Community has been another part of our breakthrough over the past couple of years. Prioritising consistency from a quality, craftsmanship and fit perspective has helped us be heard again. We’ve also recommitted to our timeless aesthetic, which we define as ‘modern minimalism’, so customers can see we have clear, steadfast values. Success is about staying true to those values but also knowing how far to push the boundaries to stay relevant in the moment. 

Retail success comes down to knowing your customer. You need to meet her to understand what she needs. Is it new colours, new textures, new fabrics, new forms, new volumes? We really do obsess about our women to understand how we need to innovate.  

Building this team has been one of the most rewarding parts of this journey. Despite having to make some tough decisions at the beginning, we’ve continued to find creativity and resilience in everything we do. Every year has been a challenge since 2020 – there's not been one that's been easy – so having a team that continues to believe in where we are going has been extremely important for me as a leader. 

In a CEO role, you often need to TAP INTO COURAGE and RESILIENCE. I’ve also learnt to rely on and trust my people.

This job has really taught me to stay calm under pressure. Over the years, particularly in the last few, I’ve had to grow a thicker skin. In a CEO role, you often need to tap into courage and resilience. I’ve also learnt to rely on and trust my people – when you transition from a non-CEO role to a CEO role, the less micro you can be, the better. I remember when I had my first managerial role, I thought I needed to know everything. But I quickly learnt to trust my team to empower me and give me the abilities to perform. 

Part of being a successful business is living in a state of anticipation. Data has really helped us listen directly to our customers and to our team. We also use it to make ourselves accessible – if customers make the effort to step into your store, you need to see that as a blessing, not as the norm. That’s why good service is imperative. We’re always working with a long-term vision. We want to build on this foundation and give this brand real longevity. Our creative director, Mario Arena is also so well-versed on the London fashion scene and really understands the codes of the brand. It's not about a revolution, it's an evolution and a new chapter.

## Entries supplied
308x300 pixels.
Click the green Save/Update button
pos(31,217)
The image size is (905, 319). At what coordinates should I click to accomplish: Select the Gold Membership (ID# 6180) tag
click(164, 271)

---

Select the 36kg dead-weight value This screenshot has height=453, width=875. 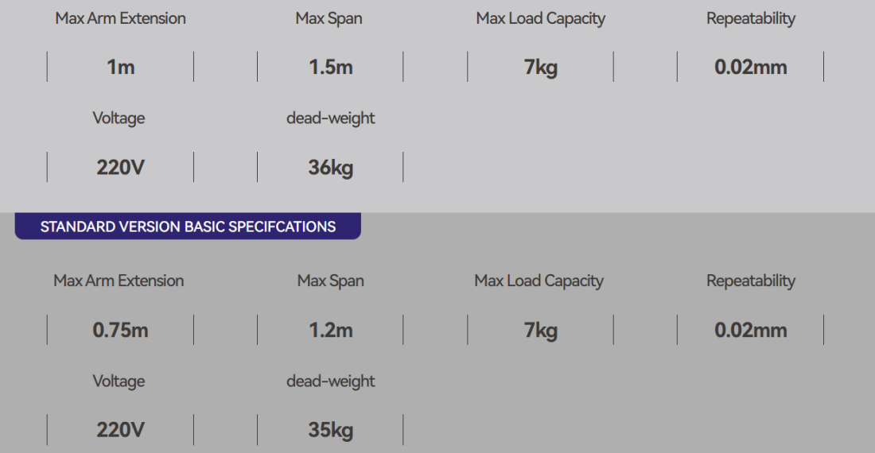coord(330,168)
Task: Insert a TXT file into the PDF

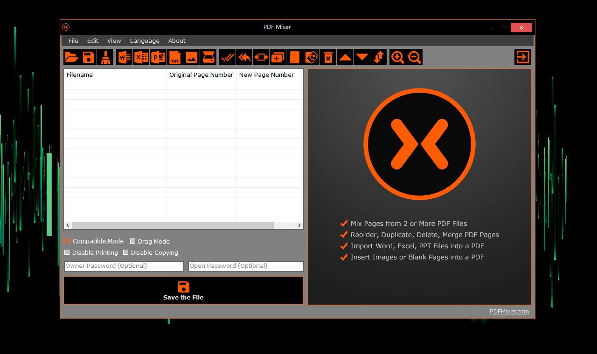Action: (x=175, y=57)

## Set of tasks
a - Answer these questions using the text on retail leadership:
(i) What term does the brand use to define its timeless aesthetic?
(ii) Since which year has every year been a challenge?
(iii) Who is named as the brand's creative director?
b - From the text on retail leadership, copy the part from "Community has been" to "need to innovate." without alteration.

## Outputs for the tasks
a -
(i) Modern minimalism.
(ii) 2020.
(iii) Mario Arena.

b -
Community has been another part of our breakthrough over the past couple of years. Prioritising consistency from a quality, craftsmanship and fit perspective has helped us be heard again. We’ve also recommitted to our timeless aesthetic, which we define as ‘modern minimalism’, so customers can see we have clear, steadfast values. Success is about staying true to those values but also knowing how far to push the boundaries to stay relevant in the moment. 

Retail success comes down to knowing your customer. You need to meet her to understand what she needs. Is it new colours, new textures, new fabrics, new forms, new volumes? We really do obsess about our women to understand how we need to innovate.